4 April 2020
Early Prisoner Release: Union welcomes news but raises concern over staff pressure.
Napo welcomes the news that the Secretary of State for Justice has decided to release up to 4000 prisoners early. Along with other stakeholders Napo has called for urgent action to reduce the prison population in light of the COVID 19 crisis. Napo were concerned that an already over populated prison estate could become a a hot bed for the virus putting thousands of lives, with staff and prisoners at risk. This move will ease some of the pressure on prison space and remove those that pose a minimum risk to the public from the risk of contracting C19.
However, the union has raised real concerns with the Minister that the impact of this move could have a detrimental effect on staff in the probation service who are already working under immense pressure
Ian Lawrence General Secretary said: "This is welcome news. However, our members in both the National Probation Service and the 21 Community Rehabilitation Companies are already over stretched with dangerously high workloads.
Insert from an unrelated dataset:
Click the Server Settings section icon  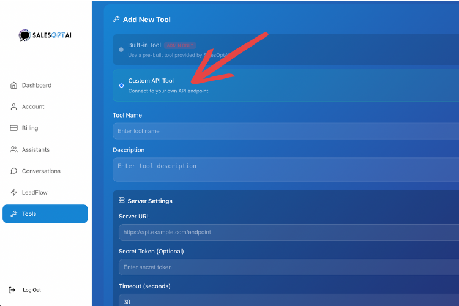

Probation providers must work to ensure this new cohort can be supervised safely and not cause additional operational pressure and stress to the workforce."
Earlier this week it had been confirmed that pregnant prisoners and those in Mother & Baby units would be released early on the grounds of health risks. It js understood that the additional prisoners will come from the male estate.
Ian Lawrence went on to say: "The management of the releases is vital to ensure that probation providers can cope with this sudden increase in community cases. Face to face supervision of the majority of clients has been suspended in light of C19 with telephone contact being the main means of contact. It is vital that accommodation and benefits are made available immediately to ensure that they can resettle into the community."
The majority of the early release prisoners will be supervised by the private sector. Her Majesty's Inspectorate for Probation has previously heavily criticised the majority of Community Rehabilitation Companies for having dangerously high workloads and staff shortages. This additional work could lead to further pressures for staff and result in a further deterioration in the quality of supervision and public protection.